Tucked away in the third floor of the Saint Louis University Museum of Art (SLUMA) is a permanent exhibit on Jesuit history. The Collection of Western Jesuit Missions exhibit has been at SLUMA since 2001 and is on permanent loan from the Missouri Province of the Society of Jesus. The collection features many old, valuable and significant pieces of Jesuit history.
One of the corners of the exhibit focuses on the planning and building of Saint Francis Xavier College Church. A letter shows that in 1913, Joseph Grimmelsman, S.J., got permission to build the church if he could keep the debt under $200,000, which, if adjusted for inflation, is just over $4.5 million today.
There are pictures from the construction showing many of the intricate features being installed. One aspect of the church that was particularly difficult to build and get funding for was the bell tower. Records in the museum show that the three bells installed were cast in Seville, Spain in 1761, 1789 and 1812. The final bell had to be recast, as it was broken during a battle.
“This bell was recast because of its having been broken in pieces by a shell which the French threw from Trocadero,” St. Francis Xavier Church said in a statement from that time. “[It was] the fifth (night) of the glorious struggle of the Spanish people against tyranny.”

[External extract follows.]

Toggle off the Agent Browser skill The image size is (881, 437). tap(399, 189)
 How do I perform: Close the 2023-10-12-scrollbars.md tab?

Another corner of the exhibit focuses on Pierre-Jean DeSmet, S.J. DeSmet was instrumental in bringing the Jesuit mission west into America and across the Mississippi. The exhibit features several letters and personal artifacts that belonged to DeSmet. DeSmet Jesuit High School, a Jesuit Catholic college preparatory high school, located in Creve Coeur, Mo. and founded in 1967, was named in honor of DeSmet.
Throughout the main part of the collection are several items from around the St. Louis and greater-Missouri area. There are many monstrances from churches around the area, some of which are quite valuable. One in particular, which came from Saint Stanislaus in Cleveland, Ohio, was valued at over $2 million. Other highlighted items include the reliquary casket of Saint Victoricus, a martyr from the third or fourth century. (The casket is from the 18th century.) There is a pair of ornate wooden globes that were made in 1696 and brought from Europe by DeSmet. Many other Jesuit artifacts are featured from a wide range of time periods.